If you happened to see last week’s blog, I was pretty hot under the collar.  I have plenty of beliefs about anger, but none of them seem to show up when it’s flaring in my system.  angry-face“Anger rises up in defense of something sacred,” I’ve been told, which was certainly true in this case – AA is precious to me, and I felt it had been attacked.  But that anger’s gone now.  Gabrielle Glaser makes some good points.  AA is not for everyone.  Some heavy drinkers do have a mere “bad habit,” and no clear line distinguishes their condition from the sort of fatal alcoholism that has ravaged so many lives – which I do believe only a spiritual experience can conquer.

In other words, for some, Glaser may be right.
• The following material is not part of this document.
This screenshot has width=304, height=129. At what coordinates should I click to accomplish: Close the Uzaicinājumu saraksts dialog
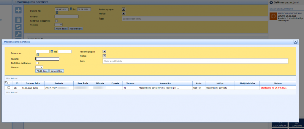(x=295, y=42)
“Do you want to be right, or do you want to be happy?”  That question, often voiced in AA and Al-Anon meetings, has always bothered me a bit, because I don’t experience the two as a direct trade: being happy may not come in exchange for releasing my grip on rightness.  Today I settle instead for the peace of being uninterested.  That’s why I prefer to frame the choice in these terms: “Do you want to be right, or do you want to just be?”

In the heat of anger, my world shrinks down to two dimensions: right and wrong.  Only one of us can claim the “right” end of the stick, and the loser is left with the “wrong” end, because they’re… well, a loser.  But life is way more complicated than that!  If I can keep my mind open, I can drop the stick and say, “I have this perspective, which differs from yours.”  That way, I open an avenue to peace.  I may argue and stay pissed a while, but either way my goal is to move on, to continue with the business of living my life while you live yours as you see fit.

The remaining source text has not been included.